5機の172S JT-Aで、海上保安庁は飛行機パイロットの独自養成をはじめた。

(2019年8月時点の「やぶログ」記事です。文末に追記しました。)

海保のディーゼル・セスナ(1)からのつづきです。

独自養成

海上保安庁は、この172SJT-A)を「飛行機操縦要員の養成体制の整備を進めるために必要な教官要員予定者の技量維持等を行うため、(略)千歳航空基地に配属させる」(JCG広報資料、2018.2.16)としています。つまり、海保が独自で飛行機(固定翼機)操縦士を養成することにし、その訓練機として172S(JT-A)を5機 導入したのです。独自養成するためには操縦教官が必要なので、いまは千歳基地でその教官養成訓練を行っている、というわけですね。

これまで海保の飛行機操縦士の養成は海上自衛隊に委託(年間5人)していたそうですが、2020年度から独自養成を始め、将来は年16人の飛行機操縦士を送り出す計画だそうです(苫小牧民報=Webみんぽう、2019.7.27配信)。

「尖閣」に限らずニュースを賑わすことの多い領海や排他的経済水域の話題、日本の海の担当としてチョー忙しそうですもんね。必要な機材の導入はカネの問題ですむとしても、それを扱う人材の育成にはとても時間がかかりますから、将来の日本を取り巻く状況を見抜く眼が必要でしょう。

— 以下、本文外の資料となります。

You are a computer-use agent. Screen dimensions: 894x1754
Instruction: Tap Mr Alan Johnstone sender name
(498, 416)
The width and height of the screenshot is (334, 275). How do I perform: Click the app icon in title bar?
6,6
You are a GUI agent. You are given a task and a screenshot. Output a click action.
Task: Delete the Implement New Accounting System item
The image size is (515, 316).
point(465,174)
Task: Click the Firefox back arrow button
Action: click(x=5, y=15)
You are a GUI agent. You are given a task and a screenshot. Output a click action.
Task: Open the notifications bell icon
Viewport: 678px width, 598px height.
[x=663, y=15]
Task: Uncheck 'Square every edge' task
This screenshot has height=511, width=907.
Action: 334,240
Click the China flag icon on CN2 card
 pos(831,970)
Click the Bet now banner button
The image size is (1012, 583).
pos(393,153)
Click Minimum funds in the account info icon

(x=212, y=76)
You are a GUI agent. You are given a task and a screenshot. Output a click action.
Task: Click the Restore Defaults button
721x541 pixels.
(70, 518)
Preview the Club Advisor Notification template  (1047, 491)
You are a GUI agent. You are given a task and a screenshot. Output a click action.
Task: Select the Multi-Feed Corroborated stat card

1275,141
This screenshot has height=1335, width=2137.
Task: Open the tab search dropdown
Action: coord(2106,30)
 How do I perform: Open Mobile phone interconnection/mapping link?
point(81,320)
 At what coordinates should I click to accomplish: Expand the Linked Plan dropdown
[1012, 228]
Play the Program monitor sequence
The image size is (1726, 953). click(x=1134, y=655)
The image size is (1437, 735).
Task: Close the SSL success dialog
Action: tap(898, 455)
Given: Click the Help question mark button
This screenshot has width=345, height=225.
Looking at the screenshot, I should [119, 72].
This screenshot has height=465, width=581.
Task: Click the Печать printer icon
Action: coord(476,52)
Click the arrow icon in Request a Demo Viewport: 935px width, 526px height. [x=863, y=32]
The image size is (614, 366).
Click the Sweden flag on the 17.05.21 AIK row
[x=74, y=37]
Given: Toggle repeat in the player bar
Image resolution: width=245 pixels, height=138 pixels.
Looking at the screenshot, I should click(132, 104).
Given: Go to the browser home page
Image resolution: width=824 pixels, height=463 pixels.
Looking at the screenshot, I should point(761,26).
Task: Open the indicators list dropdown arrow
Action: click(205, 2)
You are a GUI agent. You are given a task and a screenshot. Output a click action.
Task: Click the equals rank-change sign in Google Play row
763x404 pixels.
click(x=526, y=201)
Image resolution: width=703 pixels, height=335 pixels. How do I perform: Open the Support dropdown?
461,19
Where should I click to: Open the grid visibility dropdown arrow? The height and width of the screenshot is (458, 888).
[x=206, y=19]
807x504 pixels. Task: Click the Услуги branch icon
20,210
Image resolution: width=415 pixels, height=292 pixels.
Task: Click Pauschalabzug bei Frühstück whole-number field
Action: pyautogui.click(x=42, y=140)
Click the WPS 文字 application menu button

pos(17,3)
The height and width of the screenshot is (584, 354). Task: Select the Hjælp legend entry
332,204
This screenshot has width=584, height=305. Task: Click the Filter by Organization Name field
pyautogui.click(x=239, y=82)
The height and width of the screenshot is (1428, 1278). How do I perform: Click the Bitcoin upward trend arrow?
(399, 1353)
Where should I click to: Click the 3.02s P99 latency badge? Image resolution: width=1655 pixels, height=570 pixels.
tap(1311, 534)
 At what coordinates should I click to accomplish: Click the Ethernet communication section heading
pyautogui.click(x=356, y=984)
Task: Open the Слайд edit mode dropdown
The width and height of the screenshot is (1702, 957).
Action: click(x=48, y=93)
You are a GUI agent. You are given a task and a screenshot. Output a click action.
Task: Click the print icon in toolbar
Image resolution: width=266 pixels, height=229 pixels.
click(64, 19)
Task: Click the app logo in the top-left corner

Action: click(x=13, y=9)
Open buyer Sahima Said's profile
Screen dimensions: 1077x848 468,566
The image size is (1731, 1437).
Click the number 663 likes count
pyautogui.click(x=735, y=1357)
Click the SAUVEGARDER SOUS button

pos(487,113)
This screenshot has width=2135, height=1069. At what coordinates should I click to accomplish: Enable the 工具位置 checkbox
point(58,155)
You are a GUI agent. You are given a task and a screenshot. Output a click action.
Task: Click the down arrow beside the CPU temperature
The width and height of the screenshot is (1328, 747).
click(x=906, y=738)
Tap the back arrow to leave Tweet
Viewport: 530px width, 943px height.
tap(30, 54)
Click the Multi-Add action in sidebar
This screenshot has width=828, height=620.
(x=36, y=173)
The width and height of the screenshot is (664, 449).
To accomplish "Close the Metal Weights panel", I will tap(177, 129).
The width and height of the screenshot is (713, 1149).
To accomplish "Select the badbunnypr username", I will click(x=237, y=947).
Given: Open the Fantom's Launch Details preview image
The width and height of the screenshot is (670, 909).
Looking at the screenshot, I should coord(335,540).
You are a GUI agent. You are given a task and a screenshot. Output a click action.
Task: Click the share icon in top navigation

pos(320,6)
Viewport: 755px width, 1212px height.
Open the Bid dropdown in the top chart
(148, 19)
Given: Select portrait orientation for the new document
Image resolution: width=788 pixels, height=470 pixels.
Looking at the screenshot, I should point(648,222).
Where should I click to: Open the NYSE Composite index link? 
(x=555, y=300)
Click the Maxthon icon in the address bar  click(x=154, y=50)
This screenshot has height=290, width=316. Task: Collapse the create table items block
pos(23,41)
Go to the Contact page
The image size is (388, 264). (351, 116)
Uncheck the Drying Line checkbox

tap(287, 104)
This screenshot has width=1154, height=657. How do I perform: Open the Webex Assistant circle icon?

訓練機5機の登録記号は次のとおりで、いずれも2018年3月にJAPCONから海保に移転登録されました。(株式会社ジャプコンは、テキストロン・アビエーション社の正規販売代理店)

JA391A … SA391、あまつばめ1号 (SA : Small Airplane、海上保安庁)
JA392A … SA392、あまつばめ2号
JA393A … SA393、あまつばめ3号
JA394A … SA394、あまつばめ4号
JA395A … SA395、あまつばめ5号

ちなみに、海保のヘリコプター(回転翼機)操縦士は以前から独自で養成しています。仙台空港で海保ペイントのベル206Bがオートローテーションを繰り返すシーンを見たことがあります。そのときはフルタッチまでは行わずにパワーリカバリーでしたが、目標地点にピタッとオートローテーション着陸するのって、こんなに難しいことなンだ!と感じた訓練風景でした。その仙台航空基地のベル206Bも、今年2019年3月に解役となりました。(JCG仙台航空基地、2019.3.13)

事故

海保に「新車」で納入された5か月後の8月21日、5機のうちの1機、JA395Aが千歳飛行場で事故を起こしてしまいました(航空祭展示機はJA394A、別の機体です)。13時20分ごろ、滑走路18Lに着陸するときに「強めの接地となり、機体が損傷した」(運輸安全委員会)そうです。操縦訓練生と教官、そして航空局の試験官の計3名が搭乗していました。そう、操縦士実地試験中の事故だったのです。残念ながら実地試験には合格できなかったのでしょうかね。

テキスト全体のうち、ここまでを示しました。